User-defined types, such as strings, date, complex, consortium, and files often overload binary operators to achieve access, additional or merge mechanisms. But to properly implement operators will bring a certain challenge to design, implementation, and performance. This article summarizes how to select the correct policy to overload this operator for the user-defined type. Consider the following expression: int x = 4 2;
Built-in operators have two types of operands, add and return right value 6, and then assigned to X. We can determine the built-in is a binary, symmetrical, can be exchangeable. The type of result is the same as its operand type. According to this rule, when you define a type overload operator for a user, you should follow the characteristics of the corresponding internal operator.
Define type overload operators for users is a common programming task. Although C provides several implementation methods, they easily produce misunderstandings, this misunderstanding often affects the correctness, performance of the code, and compatibility with standard library components. Let's analyze the characteristics of the internal operator and try to imitate its corresponding overload mechanism.
Step 1: Select between member functions and non-member functions
You can implement binary operators such as , - and ==, for example:
Class string {public: BOOL Operator == (const string & s); // Compare * this and s};
This method is problematic. Relative to its built-in operator, the overloaded operator does not have symmetry here; its two parameters are: const string * const (this parameter is implicit), and the other is: CONST STRING &. Therefore, some STL algorithms and containers will not properly handle such objects.

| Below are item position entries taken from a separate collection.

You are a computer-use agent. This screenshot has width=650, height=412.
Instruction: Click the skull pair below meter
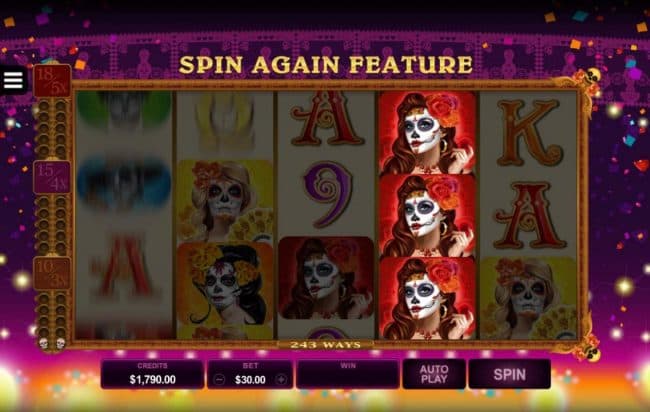click(x=52, y=343)
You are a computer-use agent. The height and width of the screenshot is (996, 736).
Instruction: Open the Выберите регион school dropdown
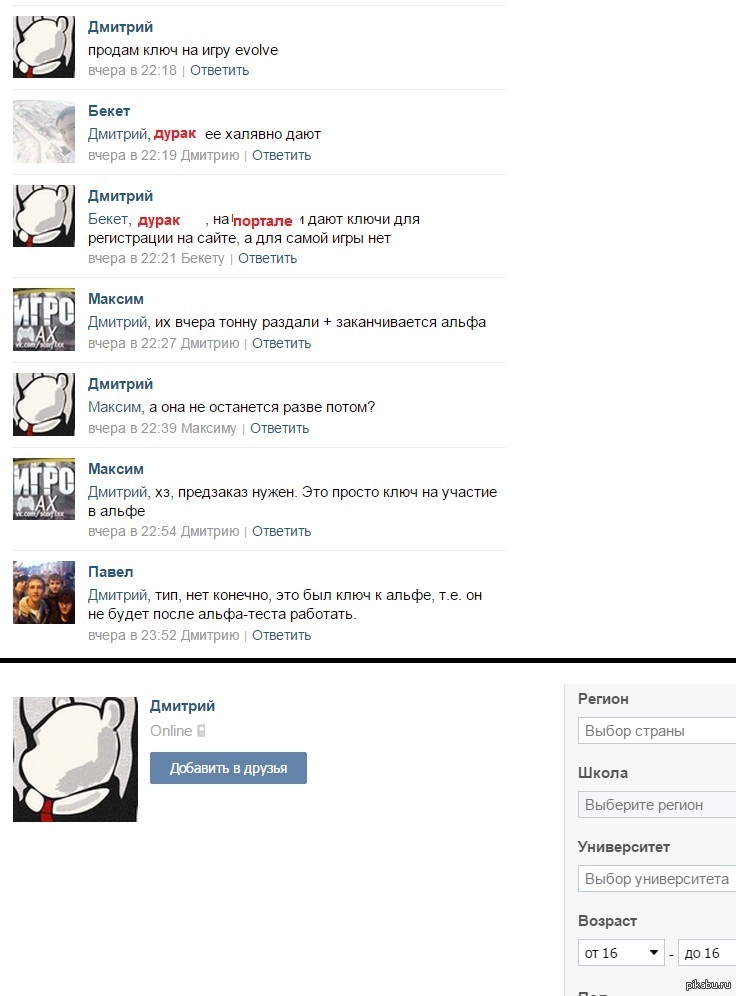(x=657, y=805)
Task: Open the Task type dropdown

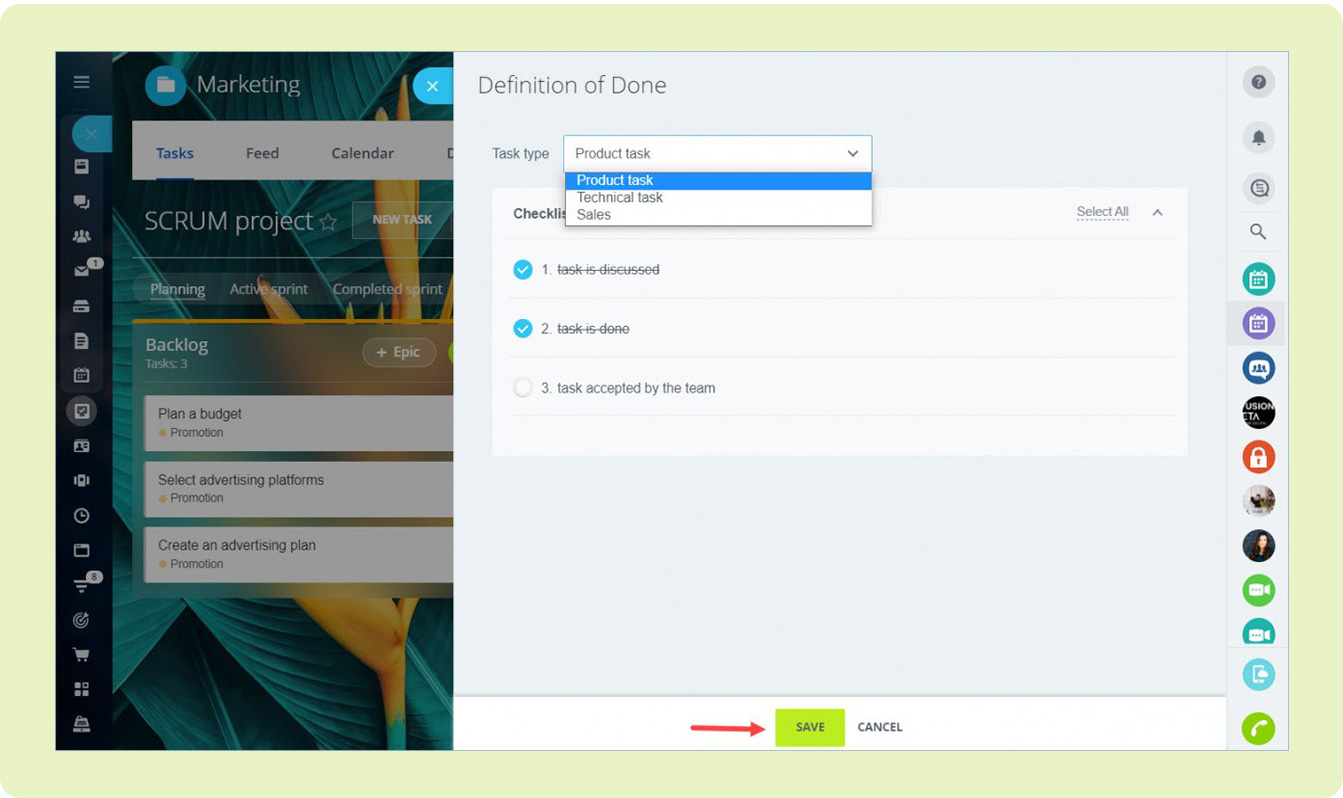Action: click(717, 154)
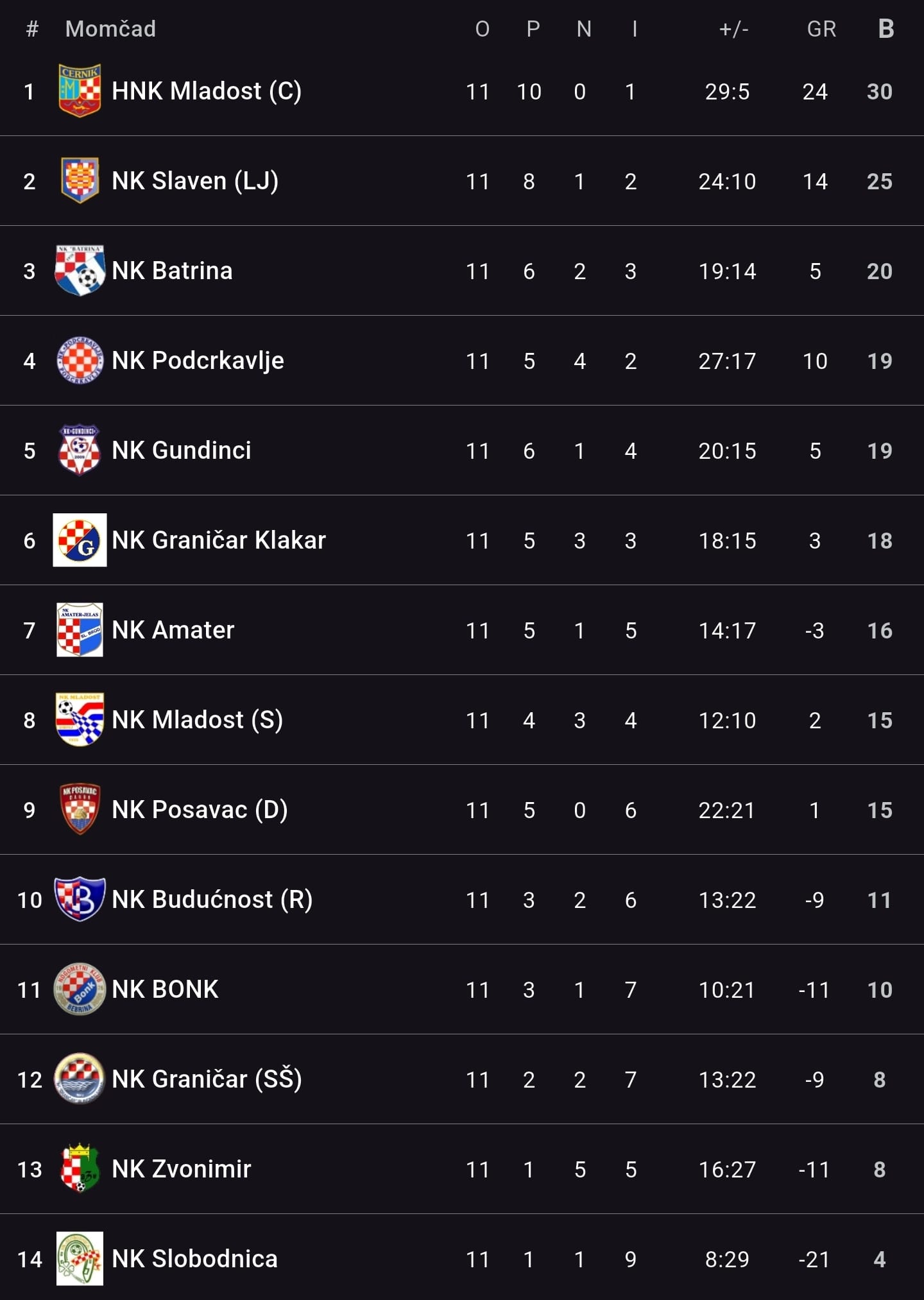Select the NK Slobodnica club logo
This screenshot has height=1300, width=924.
pos(80,1258)
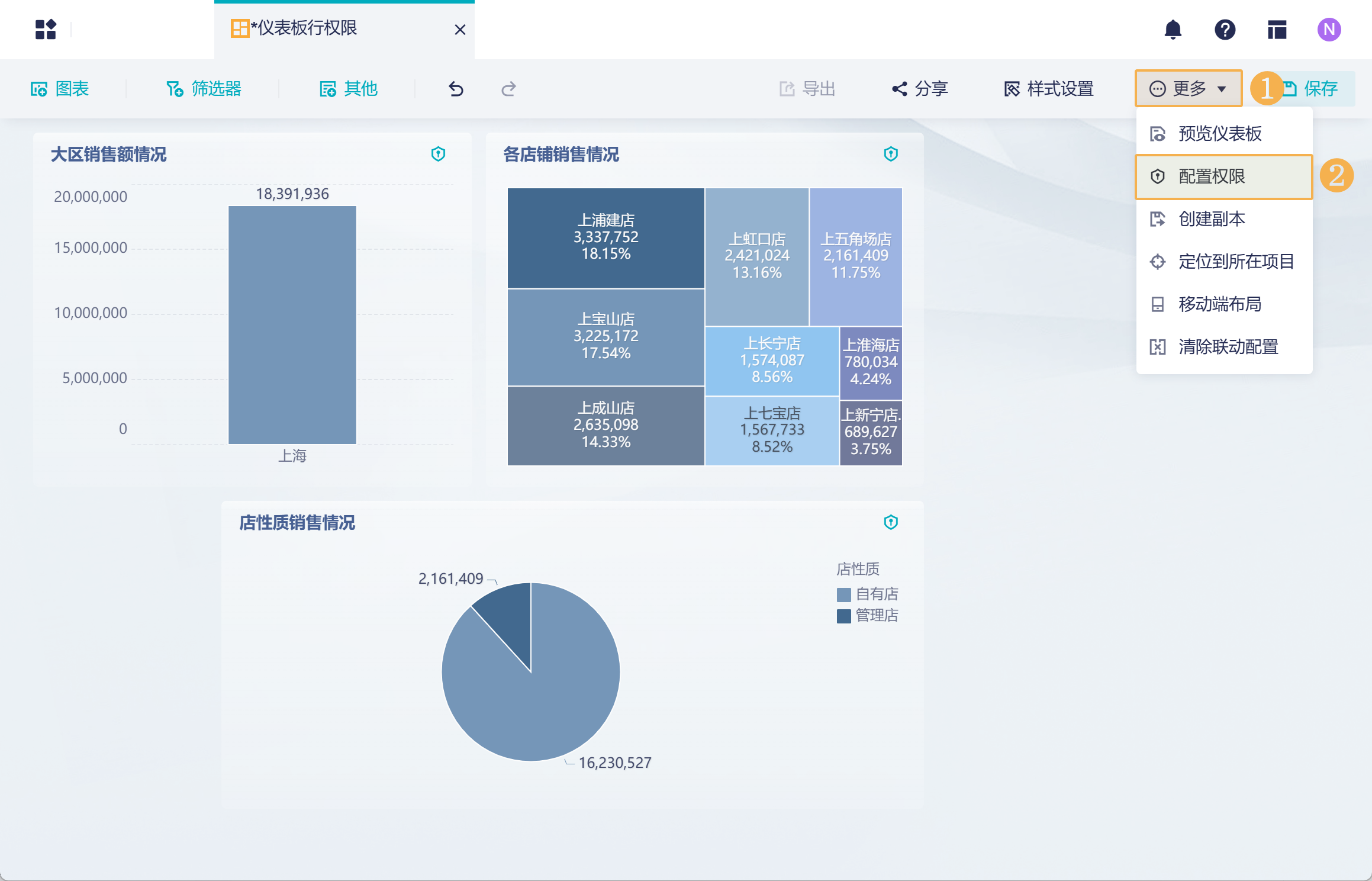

Another alternative method is to define the overload operator as an external (extern) function, which is the same parameter as two types:
String Operator (Const String & S1, Const String S2);
In this way, class string must declare the overload operator as a friend:
Class string {public: Friend String Operator (Const String & S1, Const String & S2);
Step 2: Two difficulties for return values
As mentioned earlier, the built-in operator returns the right value, the type is the same as the number of operands. But especially if you return an object efficiency in the caller stack, especially when processing large objects. So can you return a pointer or a reference? The answer is not. Because the return pointer destroy parameter type and the return value type should be the same rule. Worse, link multiple expressions will become impossible:
String S1, S2, S3; STRING RES; RES = S1 S2 S3; // It is not possible to use string * as return value
Although there is an approach to define an additional operator overload version, this method is that we don't want to use because the returned pointer must point to the dynamically assigned object. In this case, if the pointer returned by the caller release fails, the memory leak will result. Obviously, returning String * is not a good idea.